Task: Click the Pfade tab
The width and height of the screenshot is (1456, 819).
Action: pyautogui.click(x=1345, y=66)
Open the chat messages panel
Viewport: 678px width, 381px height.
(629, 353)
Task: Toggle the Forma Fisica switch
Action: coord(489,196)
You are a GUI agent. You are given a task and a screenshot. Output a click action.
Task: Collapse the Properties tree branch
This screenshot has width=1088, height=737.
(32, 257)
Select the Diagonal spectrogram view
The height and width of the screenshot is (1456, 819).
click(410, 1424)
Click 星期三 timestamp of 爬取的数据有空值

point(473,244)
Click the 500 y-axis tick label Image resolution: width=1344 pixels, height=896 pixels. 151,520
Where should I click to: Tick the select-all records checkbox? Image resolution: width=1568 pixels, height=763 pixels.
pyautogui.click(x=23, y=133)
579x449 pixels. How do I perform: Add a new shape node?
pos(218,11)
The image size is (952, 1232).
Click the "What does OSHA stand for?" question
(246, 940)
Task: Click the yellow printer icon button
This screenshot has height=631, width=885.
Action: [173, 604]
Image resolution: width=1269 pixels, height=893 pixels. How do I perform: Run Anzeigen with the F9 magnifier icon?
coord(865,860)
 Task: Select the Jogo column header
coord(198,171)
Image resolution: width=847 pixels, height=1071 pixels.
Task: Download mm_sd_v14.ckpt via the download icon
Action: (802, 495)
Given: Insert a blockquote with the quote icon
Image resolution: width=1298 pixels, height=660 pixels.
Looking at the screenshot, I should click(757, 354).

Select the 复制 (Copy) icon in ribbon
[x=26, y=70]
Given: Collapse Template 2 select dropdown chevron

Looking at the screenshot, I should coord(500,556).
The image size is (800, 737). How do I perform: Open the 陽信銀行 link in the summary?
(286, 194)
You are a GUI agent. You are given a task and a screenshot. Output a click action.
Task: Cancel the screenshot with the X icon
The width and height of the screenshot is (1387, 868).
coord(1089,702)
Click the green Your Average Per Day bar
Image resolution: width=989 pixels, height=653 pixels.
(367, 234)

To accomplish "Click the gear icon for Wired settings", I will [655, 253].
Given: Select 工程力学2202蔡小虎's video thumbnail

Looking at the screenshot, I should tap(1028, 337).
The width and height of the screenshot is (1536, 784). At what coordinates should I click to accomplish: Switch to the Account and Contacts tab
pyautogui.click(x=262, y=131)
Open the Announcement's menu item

-- Task statement --
Among the records above, extract exactly the lines from the line with "Select the 复制 (Copy) icon in ribbon" to the line with "Task: Cancel the screenshot with the X icon", both lines included, and leave out the rest.

-- Answer for this exercise --
Select the 复制 (Copy) icon in ribbon
[x=26, y=70]
Given: Collapse Template 2 select dropdown chevron

Looking at the screenshot, I should coord(500,556).
The image size is (800, 737). How do I perform: Open the 陽信銀行 link in the summary?
(286, 194)
You are a GUI agent. You are given a task and a screenshot. Output a click action.
Task: Cancel the screenshot with the X icon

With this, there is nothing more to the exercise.